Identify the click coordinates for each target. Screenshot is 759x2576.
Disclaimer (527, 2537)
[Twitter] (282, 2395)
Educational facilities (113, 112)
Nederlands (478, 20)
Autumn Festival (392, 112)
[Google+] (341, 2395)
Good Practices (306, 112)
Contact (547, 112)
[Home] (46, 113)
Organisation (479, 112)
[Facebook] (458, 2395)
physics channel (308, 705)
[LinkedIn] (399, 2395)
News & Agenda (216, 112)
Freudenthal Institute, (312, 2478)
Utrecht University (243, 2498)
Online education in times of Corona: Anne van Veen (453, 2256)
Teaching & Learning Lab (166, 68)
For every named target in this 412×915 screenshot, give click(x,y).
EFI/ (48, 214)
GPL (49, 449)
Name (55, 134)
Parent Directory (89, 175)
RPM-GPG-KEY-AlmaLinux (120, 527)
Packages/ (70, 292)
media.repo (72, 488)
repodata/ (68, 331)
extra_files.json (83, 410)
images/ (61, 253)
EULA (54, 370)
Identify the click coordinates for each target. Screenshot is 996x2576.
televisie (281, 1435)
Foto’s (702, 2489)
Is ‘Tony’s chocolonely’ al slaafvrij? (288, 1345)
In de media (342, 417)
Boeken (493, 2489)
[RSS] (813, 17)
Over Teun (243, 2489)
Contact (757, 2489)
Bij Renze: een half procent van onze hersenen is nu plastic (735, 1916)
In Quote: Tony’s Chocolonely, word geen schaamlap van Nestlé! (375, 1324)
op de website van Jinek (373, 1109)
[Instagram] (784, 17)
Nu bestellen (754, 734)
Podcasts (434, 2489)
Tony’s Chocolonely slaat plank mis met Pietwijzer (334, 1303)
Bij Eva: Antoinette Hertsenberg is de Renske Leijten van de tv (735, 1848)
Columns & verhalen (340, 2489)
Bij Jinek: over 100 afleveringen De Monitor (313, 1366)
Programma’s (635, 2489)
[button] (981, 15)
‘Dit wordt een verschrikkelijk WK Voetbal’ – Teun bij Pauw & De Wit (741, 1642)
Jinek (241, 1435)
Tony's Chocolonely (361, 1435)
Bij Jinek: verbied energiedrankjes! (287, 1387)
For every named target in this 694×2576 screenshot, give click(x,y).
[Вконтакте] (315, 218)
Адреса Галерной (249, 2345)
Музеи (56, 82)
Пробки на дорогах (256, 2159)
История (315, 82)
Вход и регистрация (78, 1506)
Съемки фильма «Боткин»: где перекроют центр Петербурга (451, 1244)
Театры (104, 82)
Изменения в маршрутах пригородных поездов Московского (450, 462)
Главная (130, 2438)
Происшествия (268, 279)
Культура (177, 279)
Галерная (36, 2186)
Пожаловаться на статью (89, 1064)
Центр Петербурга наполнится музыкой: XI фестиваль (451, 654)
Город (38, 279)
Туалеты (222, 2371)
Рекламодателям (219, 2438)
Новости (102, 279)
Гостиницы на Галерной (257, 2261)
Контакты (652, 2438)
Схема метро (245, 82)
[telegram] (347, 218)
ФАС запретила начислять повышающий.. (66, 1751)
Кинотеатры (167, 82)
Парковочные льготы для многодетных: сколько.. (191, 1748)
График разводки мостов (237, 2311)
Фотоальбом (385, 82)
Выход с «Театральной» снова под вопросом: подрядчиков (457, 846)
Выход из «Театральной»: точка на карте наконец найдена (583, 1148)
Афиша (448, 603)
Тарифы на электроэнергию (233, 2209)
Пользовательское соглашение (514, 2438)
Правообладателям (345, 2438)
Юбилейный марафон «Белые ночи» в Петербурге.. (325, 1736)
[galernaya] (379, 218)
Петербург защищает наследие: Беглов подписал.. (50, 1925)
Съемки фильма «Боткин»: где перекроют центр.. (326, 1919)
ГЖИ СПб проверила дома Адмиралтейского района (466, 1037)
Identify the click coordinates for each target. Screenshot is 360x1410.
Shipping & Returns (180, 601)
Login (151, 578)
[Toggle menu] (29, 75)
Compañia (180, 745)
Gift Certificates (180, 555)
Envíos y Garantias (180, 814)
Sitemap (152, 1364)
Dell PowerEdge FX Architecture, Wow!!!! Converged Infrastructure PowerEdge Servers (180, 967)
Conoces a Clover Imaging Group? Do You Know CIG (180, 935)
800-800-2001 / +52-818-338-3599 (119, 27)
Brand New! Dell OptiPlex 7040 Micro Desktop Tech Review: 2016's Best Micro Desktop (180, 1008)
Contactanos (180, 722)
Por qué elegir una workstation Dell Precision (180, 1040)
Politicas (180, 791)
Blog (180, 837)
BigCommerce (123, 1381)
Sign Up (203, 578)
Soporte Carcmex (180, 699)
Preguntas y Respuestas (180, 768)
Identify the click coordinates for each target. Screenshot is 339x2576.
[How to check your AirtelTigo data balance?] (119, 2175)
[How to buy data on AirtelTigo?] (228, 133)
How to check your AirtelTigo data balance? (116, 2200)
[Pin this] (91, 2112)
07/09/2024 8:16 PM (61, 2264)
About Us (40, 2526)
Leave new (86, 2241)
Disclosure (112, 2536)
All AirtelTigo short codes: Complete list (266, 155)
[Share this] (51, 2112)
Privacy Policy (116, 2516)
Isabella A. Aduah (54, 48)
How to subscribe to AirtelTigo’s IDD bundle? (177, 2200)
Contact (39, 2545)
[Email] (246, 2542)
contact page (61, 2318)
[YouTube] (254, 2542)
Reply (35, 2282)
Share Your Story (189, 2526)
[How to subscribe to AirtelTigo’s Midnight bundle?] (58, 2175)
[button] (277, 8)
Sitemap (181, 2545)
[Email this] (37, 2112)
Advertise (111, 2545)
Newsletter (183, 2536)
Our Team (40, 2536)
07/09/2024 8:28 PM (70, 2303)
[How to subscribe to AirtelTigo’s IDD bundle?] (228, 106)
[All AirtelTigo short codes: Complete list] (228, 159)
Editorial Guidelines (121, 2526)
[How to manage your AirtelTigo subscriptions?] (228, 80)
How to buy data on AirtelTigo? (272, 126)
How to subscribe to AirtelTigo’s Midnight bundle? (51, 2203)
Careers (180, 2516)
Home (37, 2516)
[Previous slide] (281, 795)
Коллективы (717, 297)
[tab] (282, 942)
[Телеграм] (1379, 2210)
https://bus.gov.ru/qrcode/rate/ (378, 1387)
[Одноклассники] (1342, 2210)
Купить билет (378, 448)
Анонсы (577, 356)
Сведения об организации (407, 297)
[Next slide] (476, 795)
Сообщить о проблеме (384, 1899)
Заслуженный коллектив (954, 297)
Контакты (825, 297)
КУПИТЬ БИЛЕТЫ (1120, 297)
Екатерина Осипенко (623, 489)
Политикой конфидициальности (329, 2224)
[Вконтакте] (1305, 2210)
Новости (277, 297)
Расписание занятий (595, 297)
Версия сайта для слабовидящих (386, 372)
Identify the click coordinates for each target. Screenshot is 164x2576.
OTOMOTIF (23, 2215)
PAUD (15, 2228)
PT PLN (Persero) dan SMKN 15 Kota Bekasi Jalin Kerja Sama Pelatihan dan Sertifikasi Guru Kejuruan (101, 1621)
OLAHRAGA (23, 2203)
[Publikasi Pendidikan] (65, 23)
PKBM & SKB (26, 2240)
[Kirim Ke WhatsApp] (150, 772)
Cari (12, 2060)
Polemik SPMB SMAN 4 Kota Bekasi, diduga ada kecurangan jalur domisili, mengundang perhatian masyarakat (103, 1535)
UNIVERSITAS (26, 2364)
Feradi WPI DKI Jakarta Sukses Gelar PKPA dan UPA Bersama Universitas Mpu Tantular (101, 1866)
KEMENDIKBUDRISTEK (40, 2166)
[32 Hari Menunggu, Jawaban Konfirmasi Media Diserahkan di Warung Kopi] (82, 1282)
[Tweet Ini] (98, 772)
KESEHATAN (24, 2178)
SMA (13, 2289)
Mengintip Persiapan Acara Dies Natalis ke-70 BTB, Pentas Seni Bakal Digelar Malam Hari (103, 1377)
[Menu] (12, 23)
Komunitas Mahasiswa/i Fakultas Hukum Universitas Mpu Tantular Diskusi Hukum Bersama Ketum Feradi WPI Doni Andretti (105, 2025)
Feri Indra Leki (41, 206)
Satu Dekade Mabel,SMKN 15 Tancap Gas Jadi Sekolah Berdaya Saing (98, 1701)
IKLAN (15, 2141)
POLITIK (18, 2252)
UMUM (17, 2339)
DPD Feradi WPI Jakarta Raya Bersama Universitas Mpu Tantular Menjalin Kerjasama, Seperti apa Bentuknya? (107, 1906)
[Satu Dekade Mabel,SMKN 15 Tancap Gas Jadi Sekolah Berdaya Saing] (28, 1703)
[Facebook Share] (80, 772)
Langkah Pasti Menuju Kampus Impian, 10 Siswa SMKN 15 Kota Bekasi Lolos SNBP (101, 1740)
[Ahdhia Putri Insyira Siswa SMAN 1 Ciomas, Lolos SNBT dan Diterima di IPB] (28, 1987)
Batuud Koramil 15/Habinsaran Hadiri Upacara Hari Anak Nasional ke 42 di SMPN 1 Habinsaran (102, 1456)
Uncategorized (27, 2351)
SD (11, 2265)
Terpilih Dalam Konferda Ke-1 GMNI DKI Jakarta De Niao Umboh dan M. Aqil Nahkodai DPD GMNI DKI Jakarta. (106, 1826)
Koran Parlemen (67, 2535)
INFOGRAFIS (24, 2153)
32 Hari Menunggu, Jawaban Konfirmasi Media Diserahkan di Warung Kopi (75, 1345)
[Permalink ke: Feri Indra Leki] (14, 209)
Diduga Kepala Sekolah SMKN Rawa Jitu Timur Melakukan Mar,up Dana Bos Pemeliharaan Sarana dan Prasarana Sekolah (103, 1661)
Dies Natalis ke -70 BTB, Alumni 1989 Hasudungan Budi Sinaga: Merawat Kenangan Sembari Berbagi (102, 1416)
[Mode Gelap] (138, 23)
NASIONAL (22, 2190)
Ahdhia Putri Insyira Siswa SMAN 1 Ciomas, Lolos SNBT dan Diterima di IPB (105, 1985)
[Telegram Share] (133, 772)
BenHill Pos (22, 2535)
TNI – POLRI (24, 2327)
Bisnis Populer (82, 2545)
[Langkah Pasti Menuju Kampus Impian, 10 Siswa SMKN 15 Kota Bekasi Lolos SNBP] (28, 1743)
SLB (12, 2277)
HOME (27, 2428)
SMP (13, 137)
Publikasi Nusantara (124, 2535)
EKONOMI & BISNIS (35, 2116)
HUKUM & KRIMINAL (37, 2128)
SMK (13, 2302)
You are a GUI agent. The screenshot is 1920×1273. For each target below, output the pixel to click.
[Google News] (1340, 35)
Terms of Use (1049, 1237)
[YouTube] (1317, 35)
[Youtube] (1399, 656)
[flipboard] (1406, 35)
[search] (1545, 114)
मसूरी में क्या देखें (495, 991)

What to do = Retrieve each line of the data in which the word "Konfirmasi" can be found.

Output of the exercise =
[32 Hari Menunggu, Jawaban Konfirmasi Media Diserahkan di Warung Kopi] (82, 1282)
32 Hari Menunggu, Jawaban Konfirmasi Media Diserahkan di Warung Kopi (75, 1345)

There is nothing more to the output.